Cutaneous Manifestations of Malaria Indian Medical PG Question 10: Which of the following conditions is characterized by the sign of the groove?
- A. Lymphogranuloma venereum (Correct Answer)
- B. Granuloma inguinale
- C. Syphilis
- D. Chancroid
Cutaneous Manifestations of Malaria Explanation: **Explanation:**
**Lymphogranuloma venereum (LGV)** is caused by the **L1, L2, and L3 serovars of *Chlamydia trachomatis***. The "Sign of the Groove" (Greenblatt’s sign) is a pathognomonic clinical finding in the secondary stage of LGV. It occurs when the inguinal and femoral lymph nodes enlarge simultaneously, separated by the rigid **inguinal ligament**. This creates a visible depression or "groove" between the two groups of inflamed lymph nodes.
**Analysis of Incorrect Options:**
* **B. Granuloma Inguinale (Donovanosis):** Caused by *Klebsiella granulomatis*. It presents with painless, beefy-red, velvety ulcers. It is characterized by "pseudobuboes" (subcutaneous granulation tissue) rather than true lymphadenopathy.
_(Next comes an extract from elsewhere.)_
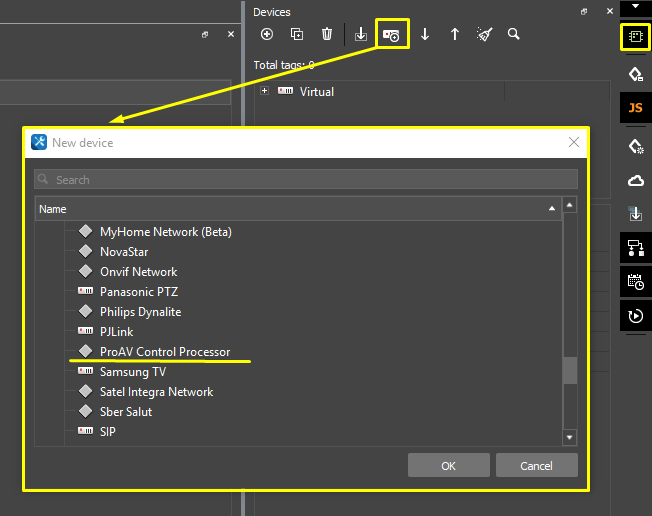Select ProAV Control Processor in list
This screenshot has height=516, width=652.
(165, 352)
* **C. Syphilis:** Primary syphilis presents with a painless, indurated "hard chancre." While it causes bilateral inguinal lymphadenopathy, the nodes are discrete, rubbery, and do not form a groove.
* **D. Chancroid:** Caused by *Haemophilus ducreyi*. It presents with painful, soft ulcers and painful inflammatory buboes that are usually unilateral and may suppurate, but they do not form the characteristic groove sign.
**High-Yield Clinical Pearls for NEET-PG:**
* **Stages of LGV:** Primary (painless papule/ulcer), Secondary (Inguinal syndrome with the Groove sign), and Tertiary (Genito-anorectal syndrome/Elephantiasis).
* **Diagnosis:** Frei test (historical), NAAT (current gold standard), and **Donovan bodies** (safety-pin appearance) are seen in Donovanosis, NOT LGV.
* **Treatment:** Doxycycline (100 mg BID for 21 days) is the drug of choice for LGV.